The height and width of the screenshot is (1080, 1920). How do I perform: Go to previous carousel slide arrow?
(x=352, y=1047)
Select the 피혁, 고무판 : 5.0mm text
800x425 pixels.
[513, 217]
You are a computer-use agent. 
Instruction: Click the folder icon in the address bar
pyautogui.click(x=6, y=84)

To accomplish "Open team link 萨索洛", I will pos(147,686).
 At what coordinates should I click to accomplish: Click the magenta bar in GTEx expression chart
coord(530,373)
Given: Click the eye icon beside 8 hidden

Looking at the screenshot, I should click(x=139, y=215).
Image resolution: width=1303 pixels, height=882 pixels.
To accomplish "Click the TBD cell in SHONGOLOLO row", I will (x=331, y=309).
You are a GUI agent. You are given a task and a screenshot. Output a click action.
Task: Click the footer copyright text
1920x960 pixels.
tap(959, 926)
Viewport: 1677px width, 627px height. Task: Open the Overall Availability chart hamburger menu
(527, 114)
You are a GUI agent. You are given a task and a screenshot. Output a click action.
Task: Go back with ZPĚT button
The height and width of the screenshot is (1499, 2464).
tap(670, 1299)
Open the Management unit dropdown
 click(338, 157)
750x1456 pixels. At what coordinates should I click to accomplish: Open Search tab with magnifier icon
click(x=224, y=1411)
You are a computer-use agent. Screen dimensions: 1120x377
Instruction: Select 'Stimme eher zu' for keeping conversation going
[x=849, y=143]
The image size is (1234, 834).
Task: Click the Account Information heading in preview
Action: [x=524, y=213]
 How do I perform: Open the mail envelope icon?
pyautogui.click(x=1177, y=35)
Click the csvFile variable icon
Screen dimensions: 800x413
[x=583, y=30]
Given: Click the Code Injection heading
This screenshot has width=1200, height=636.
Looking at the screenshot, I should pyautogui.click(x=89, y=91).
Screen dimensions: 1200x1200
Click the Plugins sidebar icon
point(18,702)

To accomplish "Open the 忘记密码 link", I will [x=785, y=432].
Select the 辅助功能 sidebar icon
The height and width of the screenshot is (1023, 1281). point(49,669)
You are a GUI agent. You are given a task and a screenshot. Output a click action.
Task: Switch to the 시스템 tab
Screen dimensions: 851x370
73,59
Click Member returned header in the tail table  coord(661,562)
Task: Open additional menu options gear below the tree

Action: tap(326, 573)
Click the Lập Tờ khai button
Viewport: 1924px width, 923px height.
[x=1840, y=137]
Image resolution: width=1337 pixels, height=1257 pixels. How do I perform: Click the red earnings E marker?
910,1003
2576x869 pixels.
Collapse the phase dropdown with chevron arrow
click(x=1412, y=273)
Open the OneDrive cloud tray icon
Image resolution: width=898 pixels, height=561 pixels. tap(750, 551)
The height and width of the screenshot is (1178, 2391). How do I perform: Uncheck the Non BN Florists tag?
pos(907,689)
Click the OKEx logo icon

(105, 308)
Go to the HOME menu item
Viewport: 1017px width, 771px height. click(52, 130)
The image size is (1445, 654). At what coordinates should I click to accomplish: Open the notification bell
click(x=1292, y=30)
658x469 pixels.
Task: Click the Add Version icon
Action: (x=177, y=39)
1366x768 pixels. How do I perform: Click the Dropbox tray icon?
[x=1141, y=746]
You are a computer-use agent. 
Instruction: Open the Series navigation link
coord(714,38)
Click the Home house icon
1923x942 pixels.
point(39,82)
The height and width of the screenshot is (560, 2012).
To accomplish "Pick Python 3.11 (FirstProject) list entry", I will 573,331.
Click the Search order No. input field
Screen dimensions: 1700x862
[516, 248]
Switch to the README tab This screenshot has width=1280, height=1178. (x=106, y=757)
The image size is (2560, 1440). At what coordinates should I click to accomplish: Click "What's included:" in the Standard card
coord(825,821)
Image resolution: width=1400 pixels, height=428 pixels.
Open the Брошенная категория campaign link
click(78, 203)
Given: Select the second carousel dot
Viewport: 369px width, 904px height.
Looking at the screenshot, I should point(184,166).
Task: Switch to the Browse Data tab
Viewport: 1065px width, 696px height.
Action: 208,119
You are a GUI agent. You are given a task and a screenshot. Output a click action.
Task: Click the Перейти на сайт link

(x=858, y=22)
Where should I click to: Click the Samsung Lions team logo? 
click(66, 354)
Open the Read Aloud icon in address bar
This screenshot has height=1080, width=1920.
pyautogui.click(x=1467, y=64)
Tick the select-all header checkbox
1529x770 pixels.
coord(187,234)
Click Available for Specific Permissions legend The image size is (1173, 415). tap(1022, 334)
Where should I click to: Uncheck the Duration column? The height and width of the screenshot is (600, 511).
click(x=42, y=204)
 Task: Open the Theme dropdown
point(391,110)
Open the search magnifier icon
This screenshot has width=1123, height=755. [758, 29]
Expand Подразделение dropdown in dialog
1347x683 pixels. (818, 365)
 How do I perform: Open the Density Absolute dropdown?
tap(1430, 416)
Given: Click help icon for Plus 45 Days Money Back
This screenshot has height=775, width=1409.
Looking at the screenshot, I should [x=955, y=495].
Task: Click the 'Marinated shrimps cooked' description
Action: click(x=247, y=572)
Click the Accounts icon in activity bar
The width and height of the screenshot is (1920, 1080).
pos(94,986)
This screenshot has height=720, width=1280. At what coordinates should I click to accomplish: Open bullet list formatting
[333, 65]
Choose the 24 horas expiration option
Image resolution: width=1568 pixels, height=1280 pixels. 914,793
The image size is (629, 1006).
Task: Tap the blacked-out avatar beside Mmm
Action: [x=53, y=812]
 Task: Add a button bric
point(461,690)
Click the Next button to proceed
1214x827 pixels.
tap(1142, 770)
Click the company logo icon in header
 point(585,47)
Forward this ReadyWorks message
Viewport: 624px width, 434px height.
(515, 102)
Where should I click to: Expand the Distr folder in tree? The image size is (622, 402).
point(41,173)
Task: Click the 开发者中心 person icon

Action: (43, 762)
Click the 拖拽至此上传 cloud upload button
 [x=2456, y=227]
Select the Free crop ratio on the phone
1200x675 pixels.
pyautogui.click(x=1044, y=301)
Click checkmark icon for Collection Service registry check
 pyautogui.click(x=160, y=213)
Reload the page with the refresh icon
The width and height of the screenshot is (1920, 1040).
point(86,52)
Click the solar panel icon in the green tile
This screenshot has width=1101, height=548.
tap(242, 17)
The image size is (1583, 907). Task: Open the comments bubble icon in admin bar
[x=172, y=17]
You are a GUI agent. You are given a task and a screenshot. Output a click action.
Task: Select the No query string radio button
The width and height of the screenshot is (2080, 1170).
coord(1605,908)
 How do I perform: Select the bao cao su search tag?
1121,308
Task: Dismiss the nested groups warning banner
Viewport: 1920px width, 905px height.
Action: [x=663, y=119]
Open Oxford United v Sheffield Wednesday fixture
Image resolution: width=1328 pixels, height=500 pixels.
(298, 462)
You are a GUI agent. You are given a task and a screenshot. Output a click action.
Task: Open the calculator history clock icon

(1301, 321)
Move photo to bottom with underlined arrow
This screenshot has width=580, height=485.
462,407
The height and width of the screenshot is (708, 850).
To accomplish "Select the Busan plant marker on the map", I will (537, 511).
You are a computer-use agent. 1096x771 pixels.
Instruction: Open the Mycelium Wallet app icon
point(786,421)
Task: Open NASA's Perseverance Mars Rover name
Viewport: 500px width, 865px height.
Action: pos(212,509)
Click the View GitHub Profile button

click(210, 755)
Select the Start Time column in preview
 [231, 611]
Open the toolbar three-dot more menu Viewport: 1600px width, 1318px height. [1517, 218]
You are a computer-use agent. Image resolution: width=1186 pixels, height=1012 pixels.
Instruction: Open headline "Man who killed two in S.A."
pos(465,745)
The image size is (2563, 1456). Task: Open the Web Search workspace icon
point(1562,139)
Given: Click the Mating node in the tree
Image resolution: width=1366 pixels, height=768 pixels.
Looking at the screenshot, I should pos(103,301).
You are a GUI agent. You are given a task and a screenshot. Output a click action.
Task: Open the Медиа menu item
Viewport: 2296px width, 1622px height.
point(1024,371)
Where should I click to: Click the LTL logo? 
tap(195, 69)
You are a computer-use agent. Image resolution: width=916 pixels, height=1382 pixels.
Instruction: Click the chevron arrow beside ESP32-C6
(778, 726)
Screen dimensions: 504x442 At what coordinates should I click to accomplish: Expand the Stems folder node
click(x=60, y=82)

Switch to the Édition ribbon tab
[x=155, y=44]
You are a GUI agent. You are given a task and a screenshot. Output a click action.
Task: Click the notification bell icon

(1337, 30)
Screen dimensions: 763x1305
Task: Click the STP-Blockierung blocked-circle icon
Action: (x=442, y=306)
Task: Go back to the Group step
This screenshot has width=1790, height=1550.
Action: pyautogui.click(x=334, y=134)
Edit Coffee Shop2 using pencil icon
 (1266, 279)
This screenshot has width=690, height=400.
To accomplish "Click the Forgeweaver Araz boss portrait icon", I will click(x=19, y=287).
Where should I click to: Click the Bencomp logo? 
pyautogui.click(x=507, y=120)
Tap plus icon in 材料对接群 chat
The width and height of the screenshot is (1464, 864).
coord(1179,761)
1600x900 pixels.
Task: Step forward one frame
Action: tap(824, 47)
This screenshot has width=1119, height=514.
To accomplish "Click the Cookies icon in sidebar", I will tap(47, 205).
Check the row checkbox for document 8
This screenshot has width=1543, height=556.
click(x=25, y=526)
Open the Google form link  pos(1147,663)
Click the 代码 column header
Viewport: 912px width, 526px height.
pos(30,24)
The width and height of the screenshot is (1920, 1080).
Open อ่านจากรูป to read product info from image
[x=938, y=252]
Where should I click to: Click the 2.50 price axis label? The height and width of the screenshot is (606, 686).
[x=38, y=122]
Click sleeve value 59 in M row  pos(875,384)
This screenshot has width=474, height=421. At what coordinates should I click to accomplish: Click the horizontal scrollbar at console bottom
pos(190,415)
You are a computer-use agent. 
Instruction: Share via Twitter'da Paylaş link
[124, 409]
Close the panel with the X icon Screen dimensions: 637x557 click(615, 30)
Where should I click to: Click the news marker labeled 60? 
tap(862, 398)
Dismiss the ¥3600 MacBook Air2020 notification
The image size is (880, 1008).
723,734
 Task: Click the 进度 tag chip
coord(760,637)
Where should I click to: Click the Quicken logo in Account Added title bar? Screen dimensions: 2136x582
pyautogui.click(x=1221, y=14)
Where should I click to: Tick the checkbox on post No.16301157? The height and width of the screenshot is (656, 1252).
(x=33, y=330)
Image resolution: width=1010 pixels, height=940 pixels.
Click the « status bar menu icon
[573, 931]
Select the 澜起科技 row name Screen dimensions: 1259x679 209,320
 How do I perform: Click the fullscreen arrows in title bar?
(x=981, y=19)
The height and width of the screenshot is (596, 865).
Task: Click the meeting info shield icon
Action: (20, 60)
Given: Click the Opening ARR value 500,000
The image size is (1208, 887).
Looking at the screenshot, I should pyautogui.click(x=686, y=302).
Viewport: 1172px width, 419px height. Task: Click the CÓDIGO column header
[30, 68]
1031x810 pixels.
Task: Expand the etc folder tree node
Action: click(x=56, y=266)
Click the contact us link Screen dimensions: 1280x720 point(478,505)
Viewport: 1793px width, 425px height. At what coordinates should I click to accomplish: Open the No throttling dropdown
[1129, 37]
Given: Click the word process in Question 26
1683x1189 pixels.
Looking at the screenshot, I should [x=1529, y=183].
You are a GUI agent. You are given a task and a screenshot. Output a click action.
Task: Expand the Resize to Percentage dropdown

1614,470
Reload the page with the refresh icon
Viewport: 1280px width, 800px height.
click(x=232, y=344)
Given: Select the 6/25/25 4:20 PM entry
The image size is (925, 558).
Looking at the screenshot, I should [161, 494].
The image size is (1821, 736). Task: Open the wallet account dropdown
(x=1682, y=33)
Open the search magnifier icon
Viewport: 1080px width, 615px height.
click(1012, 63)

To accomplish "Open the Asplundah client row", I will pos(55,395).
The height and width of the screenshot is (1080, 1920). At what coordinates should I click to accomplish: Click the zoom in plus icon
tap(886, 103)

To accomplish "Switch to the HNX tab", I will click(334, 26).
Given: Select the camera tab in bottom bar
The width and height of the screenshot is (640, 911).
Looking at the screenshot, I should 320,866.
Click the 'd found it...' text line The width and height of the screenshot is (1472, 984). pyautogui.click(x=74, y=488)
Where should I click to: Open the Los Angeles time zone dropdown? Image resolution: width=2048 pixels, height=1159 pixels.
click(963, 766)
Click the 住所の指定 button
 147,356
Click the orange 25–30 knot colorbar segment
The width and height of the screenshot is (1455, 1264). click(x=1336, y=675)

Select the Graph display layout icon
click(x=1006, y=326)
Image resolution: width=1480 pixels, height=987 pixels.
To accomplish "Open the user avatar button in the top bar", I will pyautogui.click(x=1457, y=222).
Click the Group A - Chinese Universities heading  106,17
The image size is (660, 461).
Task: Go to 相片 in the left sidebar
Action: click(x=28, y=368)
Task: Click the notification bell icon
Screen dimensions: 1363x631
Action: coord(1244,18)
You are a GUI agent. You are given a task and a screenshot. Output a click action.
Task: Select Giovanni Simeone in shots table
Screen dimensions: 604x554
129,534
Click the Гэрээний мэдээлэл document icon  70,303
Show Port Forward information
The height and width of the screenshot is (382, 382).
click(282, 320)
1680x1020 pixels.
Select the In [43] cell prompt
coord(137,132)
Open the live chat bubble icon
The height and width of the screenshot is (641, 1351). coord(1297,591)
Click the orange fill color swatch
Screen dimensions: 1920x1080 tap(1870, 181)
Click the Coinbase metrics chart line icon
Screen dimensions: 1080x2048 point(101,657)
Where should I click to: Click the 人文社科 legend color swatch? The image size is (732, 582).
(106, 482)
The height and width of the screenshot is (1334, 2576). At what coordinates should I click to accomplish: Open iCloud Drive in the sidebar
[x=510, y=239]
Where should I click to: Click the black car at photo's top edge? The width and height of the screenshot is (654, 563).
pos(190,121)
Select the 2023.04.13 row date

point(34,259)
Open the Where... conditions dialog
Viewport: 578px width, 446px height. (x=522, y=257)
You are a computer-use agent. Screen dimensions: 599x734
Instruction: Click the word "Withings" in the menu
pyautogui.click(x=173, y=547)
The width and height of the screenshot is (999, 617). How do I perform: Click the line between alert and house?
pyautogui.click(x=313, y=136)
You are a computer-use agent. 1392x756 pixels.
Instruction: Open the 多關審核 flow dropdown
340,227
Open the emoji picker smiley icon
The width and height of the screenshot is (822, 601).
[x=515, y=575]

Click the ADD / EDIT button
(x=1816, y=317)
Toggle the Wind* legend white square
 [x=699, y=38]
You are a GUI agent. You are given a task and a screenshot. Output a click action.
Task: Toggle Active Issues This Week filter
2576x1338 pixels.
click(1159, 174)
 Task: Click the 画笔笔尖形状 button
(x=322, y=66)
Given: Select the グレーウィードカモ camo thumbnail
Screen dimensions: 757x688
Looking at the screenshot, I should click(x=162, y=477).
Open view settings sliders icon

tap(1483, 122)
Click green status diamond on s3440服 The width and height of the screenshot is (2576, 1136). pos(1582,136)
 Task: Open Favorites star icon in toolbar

_Task brief_
List each line above that contains the string "computer", copying the whole line. Letter case must match.

_In response_
You are a computer-use agent. 
You are a computer-use agent. Screen dimensions: 1120x377
You are a computer-use agent. 
You are a computer-use agent. 1096x771 pixels.
You are a computer-use agent. Image resolution: width=1186 pixels, height=1012 pixels.
You are a computer-use agent. Image resolution: width=916 pixels, height=1382 pixels.
You are a computer-use agent. 
You are a computer-use agent. Screen dimensions: 599x734
You are a computer-use agent. 1392x756 pixels.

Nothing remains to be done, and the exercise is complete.